_Goal of the exercise:_ Among the entries below, copy every line that carries the word "computer".

Source data:
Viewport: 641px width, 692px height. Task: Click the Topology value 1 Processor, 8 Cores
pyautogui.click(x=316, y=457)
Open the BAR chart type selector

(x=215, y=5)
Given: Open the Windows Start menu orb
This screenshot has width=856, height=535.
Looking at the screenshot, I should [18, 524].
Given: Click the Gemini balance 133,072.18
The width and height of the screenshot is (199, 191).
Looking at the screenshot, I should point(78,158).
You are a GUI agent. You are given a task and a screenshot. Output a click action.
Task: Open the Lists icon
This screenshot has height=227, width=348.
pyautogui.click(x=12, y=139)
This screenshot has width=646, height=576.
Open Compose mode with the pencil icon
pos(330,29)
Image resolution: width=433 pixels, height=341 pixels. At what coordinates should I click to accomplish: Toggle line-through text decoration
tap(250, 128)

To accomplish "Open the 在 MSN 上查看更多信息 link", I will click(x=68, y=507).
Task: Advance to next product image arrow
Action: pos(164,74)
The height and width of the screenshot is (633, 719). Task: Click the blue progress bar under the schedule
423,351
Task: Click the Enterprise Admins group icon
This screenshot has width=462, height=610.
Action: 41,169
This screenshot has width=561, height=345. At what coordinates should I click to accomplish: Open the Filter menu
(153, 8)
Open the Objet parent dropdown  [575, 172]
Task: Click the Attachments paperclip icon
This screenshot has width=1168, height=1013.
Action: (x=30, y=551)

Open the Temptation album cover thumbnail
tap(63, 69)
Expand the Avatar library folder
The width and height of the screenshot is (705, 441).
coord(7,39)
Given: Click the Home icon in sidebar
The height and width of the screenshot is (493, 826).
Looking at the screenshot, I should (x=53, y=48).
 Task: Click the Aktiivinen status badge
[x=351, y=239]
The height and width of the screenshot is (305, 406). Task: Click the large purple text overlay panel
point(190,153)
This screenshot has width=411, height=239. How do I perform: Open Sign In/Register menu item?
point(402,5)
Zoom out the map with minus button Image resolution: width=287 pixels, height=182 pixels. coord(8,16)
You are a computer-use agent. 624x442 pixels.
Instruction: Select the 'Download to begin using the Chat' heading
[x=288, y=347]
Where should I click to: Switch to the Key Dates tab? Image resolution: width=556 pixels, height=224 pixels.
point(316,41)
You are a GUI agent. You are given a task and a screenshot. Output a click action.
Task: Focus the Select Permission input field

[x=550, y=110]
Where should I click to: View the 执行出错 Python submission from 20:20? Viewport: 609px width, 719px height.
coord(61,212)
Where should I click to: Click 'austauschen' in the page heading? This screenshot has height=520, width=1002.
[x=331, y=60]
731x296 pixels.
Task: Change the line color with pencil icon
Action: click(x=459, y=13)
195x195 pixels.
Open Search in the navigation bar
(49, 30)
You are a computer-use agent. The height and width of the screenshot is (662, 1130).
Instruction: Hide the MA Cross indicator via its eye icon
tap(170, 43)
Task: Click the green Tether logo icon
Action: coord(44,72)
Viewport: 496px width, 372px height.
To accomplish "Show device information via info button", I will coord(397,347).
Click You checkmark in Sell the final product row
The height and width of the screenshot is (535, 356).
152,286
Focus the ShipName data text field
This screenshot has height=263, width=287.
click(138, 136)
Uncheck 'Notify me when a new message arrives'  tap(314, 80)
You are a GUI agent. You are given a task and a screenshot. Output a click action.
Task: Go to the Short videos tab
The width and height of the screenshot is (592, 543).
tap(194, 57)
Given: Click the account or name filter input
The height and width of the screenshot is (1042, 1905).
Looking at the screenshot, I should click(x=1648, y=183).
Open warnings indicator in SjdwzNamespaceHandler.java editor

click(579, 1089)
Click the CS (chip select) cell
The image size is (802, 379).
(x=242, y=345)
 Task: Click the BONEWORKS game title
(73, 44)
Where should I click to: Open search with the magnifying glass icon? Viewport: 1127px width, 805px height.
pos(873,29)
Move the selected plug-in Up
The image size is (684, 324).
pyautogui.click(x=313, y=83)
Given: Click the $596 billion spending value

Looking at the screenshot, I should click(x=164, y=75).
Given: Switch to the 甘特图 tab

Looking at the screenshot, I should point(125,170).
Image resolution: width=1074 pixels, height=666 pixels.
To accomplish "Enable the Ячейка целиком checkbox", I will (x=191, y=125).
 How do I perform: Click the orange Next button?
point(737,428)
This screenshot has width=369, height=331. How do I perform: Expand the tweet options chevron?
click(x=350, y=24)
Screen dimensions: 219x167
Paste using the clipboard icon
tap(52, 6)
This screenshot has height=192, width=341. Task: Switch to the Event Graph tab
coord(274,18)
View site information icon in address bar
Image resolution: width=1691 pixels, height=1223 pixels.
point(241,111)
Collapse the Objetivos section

_Output:_
You are a computer-use agent. 624x442 pixels.
You are a computer-use agent. The height and width of the screenshot is (662, 1130).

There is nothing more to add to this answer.